-- PROBLEM DESCRIPTION --
Search the records for lines with the word "checkbox" and copy each match.

** GIVEN DATA follows **

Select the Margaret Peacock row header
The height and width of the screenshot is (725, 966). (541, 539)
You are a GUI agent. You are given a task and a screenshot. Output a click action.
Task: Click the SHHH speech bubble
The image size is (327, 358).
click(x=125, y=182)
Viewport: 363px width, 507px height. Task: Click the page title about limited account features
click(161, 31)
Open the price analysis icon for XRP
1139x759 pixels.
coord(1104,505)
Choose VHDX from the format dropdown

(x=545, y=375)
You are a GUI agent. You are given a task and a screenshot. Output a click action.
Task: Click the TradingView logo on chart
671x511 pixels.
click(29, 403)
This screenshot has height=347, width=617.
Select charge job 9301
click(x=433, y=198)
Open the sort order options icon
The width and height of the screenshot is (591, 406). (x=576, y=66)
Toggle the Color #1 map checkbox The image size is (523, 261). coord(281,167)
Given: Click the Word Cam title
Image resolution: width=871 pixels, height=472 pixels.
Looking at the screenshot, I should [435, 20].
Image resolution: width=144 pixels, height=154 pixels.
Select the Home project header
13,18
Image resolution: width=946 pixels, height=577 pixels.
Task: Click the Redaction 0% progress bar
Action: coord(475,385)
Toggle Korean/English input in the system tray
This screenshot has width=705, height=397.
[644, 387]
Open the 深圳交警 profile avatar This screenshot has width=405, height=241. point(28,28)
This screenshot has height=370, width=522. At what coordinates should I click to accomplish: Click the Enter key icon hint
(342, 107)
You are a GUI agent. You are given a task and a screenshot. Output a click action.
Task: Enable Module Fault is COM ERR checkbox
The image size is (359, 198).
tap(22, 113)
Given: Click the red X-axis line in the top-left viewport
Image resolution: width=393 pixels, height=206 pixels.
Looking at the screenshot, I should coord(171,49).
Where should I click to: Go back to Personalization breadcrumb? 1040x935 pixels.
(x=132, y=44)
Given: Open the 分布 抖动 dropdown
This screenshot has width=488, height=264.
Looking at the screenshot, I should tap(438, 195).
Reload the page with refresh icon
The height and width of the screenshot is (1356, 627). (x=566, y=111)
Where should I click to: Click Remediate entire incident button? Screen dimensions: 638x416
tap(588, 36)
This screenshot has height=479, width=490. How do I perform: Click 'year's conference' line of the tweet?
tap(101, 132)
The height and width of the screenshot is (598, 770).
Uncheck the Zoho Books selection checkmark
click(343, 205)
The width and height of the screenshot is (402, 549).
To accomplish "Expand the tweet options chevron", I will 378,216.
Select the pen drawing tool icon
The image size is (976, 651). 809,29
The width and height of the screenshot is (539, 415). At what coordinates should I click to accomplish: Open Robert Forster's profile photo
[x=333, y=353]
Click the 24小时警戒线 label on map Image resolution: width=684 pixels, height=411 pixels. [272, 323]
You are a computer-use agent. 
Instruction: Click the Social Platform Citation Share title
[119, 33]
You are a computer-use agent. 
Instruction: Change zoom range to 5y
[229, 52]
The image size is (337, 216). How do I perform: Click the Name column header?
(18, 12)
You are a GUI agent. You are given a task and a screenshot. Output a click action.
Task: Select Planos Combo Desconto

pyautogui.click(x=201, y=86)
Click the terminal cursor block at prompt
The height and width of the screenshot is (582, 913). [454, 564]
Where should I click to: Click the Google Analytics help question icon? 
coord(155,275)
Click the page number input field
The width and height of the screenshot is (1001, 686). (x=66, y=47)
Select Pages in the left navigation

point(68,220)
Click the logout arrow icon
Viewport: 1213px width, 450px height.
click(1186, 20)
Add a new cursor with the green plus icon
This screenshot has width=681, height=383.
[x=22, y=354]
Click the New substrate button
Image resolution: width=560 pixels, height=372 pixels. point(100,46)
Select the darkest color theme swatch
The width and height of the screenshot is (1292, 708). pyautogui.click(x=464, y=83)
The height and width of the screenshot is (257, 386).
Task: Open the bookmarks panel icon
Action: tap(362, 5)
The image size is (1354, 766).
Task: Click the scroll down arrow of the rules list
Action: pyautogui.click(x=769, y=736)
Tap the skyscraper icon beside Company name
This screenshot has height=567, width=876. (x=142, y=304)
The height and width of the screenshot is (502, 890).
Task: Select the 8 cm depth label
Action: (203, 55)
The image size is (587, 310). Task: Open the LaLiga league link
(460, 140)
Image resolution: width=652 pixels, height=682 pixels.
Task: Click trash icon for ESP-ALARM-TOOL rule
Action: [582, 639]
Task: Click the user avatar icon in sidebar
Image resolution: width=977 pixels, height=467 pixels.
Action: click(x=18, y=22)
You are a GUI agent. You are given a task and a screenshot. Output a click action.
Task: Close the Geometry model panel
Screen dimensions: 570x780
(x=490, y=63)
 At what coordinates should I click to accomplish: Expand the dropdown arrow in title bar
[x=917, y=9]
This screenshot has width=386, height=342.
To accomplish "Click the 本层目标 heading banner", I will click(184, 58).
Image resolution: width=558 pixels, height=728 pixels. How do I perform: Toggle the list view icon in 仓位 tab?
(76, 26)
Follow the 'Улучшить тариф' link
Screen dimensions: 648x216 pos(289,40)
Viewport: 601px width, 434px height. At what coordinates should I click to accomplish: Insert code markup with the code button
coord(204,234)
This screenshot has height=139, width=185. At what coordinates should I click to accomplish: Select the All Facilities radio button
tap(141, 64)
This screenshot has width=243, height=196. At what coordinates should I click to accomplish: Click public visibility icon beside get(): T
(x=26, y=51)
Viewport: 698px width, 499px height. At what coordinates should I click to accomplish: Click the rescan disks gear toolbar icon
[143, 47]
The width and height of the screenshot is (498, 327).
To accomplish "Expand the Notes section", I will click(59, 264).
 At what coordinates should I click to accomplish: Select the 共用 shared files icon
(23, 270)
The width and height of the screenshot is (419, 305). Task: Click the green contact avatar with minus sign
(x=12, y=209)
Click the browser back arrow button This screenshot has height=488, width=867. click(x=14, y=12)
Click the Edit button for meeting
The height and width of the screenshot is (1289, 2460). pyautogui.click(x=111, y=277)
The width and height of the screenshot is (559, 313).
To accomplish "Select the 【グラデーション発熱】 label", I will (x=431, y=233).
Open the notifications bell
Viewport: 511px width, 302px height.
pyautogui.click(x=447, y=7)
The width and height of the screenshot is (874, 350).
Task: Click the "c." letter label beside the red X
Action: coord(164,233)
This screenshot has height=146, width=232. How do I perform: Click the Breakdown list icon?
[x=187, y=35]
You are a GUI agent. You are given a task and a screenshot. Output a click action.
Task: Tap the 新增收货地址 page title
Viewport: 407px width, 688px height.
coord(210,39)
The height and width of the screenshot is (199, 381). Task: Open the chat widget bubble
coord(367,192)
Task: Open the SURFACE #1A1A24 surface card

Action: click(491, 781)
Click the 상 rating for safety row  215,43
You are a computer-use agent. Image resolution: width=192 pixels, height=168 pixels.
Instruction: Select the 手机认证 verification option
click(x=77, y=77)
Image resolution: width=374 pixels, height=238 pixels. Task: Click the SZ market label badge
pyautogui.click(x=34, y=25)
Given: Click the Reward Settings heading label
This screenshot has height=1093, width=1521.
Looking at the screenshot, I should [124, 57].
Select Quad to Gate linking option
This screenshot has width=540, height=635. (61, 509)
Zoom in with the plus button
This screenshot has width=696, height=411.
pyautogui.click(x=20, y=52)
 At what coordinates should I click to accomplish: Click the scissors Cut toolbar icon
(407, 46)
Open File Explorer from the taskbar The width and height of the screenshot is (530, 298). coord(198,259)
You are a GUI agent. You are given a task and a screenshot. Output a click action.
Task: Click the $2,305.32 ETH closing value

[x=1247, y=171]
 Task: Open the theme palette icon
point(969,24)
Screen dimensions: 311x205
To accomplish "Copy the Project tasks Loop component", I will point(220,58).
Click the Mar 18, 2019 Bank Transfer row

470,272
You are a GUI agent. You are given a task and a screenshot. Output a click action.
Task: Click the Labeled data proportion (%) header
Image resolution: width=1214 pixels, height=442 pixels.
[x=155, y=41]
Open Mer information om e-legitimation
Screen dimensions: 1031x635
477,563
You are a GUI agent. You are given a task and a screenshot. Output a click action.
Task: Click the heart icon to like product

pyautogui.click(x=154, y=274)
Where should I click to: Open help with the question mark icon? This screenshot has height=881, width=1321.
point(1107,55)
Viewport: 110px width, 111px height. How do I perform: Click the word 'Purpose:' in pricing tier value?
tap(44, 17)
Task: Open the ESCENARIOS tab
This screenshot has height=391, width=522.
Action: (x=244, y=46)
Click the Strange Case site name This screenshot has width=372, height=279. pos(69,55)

** End of GIVEN DATA **

-- RESPONSE TO THE EXERCISE --
Toggle the Color #1 map checkbox The image size is (523, 261). coord(281,167)
Task: Enable Module Fault is COM ERR checkbox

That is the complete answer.